Aim of the task. Print exactly the lines below between the line holding "Screen dimensions: 753x373" and the line holding "The image size is (348, 354).", inclusive, and nothing more.

Saved data entries:
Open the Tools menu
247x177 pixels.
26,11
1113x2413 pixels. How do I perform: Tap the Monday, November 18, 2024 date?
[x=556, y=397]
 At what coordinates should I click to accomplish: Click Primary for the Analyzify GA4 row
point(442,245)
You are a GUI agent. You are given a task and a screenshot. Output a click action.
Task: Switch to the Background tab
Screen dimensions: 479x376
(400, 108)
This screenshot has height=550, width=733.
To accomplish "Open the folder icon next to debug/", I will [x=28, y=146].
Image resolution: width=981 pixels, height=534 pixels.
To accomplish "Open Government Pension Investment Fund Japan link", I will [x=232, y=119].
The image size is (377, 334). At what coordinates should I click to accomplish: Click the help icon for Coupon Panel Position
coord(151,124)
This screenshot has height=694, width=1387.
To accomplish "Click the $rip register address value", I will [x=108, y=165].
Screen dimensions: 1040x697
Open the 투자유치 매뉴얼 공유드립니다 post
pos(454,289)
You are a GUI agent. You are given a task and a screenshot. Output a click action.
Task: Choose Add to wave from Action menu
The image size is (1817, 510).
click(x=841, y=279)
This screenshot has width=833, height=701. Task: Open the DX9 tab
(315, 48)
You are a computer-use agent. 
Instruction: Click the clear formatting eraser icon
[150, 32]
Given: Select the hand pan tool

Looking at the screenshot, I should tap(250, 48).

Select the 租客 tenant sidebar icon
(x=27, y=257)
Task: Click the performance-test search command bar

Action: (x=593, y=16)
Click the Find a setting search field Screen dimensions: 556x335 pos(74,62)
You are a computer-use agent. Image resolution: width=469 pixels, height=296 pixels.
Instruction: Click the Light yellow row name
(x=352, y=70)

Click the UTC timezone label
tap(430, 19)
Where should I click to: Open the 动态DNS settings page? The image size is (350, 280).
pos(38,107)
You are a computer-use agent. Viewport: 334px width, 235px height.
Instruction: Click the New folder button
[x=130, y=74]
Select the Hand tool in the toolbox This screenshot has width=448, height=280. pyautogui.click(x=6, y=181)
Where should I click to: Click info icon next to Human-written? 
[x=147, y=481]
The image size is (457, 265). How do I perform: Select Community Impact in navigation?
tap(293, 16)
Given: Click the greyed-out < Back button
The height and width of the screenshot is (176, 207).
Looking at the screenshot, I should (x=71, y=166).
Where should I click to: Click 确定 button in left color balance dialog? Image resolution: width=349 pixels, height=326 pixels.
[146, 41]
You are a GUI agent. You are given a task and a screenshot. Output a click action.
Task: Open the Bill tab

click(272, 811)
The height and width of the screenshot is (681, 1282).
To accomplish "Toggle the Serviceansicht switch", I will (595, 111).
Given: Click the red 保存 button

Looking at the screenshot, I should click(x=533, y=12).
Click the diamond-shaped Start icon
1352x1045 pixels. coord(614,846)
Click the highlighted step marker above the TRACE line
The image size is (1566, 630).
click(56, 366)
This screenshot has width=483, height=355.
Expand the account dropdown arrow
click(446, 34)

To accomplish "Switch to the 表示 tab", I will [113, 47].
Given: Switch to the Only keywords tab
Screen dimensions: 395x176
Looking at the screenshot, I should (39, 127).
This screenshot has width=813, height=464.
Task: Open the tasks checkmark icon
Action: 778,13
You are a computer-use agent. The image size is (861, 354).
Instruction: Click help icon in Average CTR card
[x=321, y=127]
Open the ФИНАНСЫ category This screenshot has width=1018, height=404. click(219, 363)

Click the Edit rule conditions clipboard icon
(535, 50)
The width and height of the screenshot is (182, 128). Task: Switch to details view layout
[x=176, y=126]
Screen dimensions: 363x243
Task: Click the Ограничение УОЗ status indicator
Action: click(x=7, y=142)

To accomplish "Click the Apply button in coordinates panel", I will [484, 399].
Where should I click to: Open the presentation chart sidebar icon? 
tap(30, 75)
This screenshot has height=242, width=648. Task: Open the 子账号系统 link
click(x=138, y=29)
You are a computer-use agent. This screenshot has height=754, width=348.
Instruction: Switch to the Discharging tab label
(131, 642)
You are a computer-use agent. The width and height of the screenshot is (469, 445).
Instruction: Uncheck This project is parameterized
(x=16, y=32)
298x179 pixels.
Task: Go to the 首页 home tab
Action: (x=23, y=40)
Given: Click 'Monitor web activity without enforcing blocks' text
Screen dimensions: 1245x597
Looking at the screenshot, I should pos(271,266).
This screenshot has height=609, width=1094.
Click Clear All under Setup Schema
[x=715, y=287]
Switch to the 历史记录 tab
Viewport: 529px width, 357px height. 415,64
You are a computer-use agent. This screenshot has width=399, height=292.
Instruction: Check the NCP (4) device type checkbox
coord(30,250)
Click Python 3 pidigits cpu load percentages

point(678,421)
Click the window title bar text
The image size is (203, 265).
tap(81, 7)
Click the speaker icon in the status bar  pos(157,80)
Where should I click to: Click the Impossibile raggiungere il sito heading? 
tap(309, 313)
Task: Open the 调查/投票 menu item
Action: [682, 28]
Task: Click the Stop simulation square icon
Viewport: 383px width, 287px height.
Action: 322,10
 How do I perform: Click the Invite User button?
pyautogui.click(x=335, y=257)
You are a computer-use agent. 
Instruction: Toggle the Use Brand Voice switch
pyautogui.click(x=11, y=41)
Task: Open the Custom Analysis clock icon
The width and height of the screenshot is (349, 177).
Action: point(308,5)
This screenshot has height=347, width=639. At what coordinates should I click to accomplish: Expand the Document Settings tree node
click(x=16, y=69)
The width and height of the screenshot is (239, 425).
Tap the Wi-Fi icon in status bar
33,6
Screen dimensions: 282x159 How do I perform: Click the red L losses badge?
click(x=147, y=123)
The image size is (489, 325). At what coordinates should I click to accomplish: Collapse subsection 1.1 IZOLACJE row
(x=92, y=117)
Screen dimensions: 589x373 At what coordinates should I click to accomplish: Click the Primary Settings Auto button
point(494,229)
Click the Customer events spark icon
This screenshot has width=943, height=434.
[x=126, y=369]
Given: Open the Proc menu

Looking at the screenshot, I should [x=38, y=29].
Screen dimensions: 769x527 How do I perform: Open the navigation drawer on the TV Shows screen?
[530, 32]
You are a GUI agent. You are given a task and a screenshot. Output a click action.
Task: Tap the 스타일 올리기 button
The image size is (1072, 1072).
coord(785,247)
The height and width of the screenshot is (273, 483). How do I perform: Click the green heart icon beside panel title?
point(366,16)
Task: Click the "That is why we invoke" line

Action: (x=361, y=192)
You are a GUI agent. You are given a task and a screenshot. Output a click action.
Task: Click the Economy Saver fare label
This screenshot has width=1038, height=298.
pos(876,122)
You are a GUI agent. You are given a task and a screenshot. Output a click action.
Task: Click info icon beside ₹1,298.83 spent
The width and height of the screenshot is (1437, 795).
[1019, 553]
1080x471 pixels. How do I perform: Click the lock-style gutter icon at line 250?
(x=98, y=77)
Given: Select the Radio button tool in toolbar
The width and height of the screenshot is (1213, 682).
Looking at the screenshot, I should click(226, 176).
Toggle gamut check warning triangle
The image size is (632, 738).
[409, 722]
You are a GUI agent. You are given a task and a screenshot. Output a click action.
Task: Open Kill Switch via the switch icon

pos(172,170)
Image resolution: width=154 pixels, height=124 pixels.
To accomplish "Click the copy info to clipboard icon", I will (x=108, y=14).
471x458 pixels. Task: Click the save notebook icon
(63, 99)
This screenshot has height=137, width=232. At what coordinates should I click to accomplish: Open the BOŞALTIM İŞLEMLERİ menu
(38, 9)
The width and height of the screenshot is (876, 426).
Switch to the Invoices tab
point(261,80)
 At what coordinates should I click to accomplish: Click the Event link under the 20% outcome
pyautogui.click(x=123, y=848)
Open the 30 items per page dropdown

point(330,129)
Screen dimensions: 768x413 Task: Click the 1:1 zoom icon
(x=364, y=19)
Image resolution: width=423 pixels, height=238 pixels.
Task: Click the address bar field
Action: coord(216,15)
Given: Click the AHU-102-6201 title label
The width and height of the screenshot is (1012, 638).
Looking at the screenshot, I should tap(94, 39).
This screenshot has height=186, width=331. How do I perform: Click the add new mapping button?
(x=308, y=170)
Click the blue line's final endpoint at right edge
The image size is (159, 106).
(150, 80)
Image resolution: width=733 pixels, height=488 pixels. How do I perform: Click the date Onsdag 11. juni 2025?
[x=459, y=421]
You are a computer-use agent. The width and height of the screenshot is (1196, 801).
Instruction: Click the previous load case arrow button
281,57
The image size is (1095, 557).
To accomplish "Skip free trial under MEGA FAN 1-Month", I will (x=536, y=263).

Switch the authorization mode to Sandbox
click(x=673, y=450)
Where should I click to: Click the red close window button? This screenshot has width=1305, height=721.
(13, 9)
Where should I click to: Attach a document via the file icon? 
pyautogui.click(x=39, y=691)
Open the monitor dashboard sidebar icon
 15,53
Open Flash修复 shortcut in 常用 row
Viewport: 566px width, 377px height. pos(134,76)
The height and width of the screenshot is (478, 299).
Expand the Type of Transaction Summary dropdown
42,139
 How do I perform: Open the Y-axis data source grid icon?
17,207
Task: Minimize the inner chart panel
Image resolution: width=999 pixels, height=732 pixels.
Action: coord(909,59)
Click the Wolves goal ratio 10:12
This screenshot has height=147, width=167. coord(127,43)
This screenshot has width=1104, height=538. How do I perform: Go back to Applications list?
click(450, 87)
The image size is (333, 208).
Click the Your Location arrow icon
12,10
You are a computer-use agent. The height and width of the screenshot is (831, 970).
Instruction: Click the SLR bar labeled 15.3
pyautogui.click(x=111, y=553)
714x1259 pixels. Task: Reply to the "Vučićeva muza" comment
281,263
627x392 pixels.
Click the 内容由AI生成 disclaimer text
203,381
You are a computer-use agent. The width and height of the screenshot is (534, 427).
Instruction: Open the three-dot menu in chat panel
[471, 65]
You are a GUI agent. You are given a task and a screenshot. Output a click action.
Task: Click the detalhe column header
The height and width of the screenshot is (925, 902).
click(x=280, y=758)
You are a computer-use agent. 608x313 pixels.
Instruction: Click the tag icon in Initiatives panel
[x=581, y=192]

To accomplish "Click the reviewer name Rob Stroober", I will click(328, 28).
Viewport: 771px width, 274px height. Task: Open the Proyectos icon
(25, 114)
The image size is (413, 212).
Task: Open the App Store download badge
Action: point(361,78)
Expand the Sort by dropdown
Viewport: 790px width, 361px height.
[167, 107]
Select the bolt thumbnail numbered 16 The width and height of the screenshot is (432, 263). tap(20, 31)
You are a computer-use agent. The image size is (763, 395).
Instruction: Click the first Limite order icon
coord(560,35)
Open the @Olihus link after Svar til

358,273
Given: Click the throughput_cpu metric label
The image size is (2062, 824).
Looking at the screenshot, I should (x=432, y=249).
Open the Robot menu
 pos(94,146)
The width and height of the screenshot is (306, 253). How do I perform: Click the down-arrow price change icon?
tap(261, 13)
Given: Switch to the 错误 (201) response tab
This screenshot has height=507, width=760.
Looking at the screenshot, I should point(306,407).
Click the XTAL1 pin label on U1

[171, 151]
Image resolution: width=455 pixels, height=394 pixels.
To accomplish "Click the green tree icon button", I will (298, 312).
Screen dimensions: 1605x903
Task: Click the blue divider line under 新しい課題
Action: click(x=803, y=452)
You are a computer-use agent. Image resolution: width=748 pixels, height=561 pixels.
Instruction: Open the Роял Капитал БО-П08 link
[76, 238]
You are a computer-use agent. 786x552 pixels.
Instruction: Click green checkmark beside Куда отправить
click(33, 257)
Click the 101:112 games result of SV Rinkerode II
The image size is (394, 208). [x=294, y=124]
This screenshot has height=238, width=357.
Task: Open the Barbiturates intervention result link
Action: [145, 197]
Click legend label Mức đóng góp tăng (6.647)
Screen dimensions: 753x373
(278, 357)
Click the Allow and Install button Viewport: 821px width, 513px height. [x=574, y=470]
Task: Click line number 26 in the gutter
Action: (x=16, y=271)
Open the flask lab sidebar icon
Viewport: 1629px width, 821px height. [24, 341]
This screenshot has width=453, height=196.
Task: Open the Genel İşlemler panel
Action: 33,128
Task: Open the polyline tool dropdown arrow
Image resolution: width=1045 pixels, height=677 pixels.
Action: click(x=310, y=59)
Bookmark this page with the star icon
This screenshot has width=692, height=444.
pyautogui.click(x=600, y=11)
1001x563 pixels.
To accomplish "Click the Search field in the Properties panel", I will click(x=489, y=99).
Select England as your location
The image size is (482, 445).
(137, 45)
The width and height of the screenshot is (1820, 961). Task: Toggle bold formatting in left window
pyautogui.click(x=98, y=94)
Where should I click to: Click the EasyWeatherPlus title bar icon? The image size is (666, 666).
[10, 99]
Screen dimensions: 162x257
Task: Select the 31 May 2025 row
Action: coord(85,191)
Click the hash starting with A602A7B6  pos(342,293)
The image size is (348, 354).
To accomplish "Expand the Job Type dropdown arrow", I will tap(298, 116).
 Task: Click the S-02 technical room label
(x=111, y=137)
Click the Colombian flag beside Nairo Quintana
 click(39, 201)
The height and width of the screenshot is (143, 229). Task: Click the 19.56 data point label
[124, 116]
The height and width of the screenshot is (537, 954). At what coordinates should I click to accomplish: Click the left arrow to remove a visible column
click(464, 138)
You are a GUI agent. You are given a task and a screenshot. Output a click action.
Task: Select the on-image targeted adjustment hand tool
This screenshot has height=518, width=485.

Task output.
Screen dimensions: 753x373
(278, 357)
Click the Allow and Install button Viewport: 821px width, 513px height. [x=574, y=470]
Task: Click line number 26 in the gutter
Action: (x=16, y=271)
Open the flask lab sidebar icon
Viewport: 1629px width, 821px height. [24, 341]
This screenshot has width=453, height=196.
Task: Open the Genel İşlemler panel
Action: 33,128
Task: Open the polyline tool dropdown arrow
Image resolution: width=1045 pixels, height=677 pixels.
Action: click(x=310, y=59)
Bookmark this page with the star icon
This screenshot has width=692, height=444.
pyautogui.click(x=600, y=11)
1001x563 pixels.
To accomplish "Click the Search field in the Properties panel", I will click(x=489, y=99).
Select England as your location
The image size is (482, 445).
(137, 45)
The width and height of the screenshot is (1820, 961). Task: Toggle bold formatting in left window
pyautogui.click(x=98, y=94)
Where should I click to: Click the EasyWeatherPlus title bar icon? The image size is (666, 666).
[10, 99]
Screen dimensions: 162x257
Task: Select the 31 May 2025 row
Action: coord(85,191)
Click the hash starting with A602A7B6  pos(342,293)
The image size is (348, 354).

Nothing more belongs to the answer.